----- DATA TO USE
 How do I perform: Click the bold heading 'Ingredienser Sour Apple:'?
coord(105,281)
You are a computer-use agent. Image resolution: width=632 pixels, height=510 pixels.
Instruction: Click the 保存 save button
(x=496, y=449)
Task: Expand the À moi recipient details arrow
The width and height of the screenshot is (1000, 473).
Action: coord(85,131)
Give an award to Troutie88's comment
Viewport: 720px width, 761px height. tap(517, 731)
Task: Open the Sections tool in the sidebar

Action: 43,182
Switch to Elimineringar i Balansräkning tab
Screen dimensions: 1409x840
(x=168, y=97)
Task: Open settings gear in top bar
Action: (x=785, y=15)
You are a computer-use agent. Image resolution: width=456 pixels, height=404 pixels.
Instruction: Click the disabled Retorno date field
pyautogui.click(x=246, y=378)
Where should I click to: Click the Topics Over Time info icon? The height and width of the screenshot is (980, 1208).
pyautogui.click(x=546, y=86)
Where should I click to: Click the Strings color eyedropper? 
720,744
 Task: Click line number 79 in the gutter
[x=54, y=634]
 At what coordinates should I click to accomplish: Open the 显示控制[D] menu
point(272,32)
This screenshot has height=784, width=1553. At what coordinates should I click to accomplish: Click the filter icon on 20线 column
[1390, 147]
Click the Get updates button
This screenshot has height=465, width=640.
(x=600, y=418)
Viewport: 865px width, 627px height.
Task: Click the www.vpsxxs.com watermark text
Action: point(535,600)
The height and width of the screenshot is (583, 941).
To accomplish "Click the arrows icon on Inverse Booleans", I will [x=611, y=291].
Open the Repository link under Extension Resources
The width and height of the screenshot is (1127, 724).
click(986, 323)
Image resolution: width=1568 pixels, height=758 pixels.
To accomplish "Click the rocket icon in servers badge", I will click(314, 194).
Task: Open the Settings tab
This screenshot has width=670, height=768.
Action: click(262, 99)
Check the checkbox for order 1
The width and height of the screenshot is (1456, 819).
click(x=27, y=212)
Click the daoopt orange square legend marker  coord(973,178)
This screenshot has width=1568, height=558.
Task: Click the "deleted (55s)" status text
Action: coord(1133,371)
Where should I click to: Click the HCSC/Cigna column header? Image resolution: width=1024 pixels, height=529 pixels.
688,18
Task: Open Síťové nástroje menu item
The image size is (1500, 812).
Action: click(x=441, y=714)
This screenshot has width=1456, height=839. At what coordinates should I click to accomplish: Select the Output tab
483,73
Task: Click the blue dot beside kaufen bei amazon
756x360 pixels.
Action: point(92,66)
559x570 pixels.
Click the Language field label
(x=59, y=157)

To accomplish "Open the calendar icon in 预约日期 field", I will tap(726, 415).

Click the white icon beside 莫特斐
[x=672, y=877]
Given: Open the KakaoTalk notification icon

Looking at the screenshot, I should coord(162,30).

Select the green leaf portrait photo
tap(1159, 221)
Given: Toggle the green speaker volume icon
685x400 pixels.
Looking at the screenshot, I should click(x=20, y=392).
----------
*DIRECTIVE*
Please return the lines between the line holding "Image resolution: width=1568" and the line holding "click(x=27, y=212)", inclusive, reproducing them exactly.

*RESPONSE*
Image resolution: width=1568 pixels, height=758 pixels.
To accomplish "Click the rocket icon in servers badge", I will click(314, 194).
Task: Open the Settings tab
This screenshot has width=670, height=768.
Action: click(262, 99)
Check the checkbox for order 1
The width and height of the screenshot is (1456, 819).
click(x=27, y=212)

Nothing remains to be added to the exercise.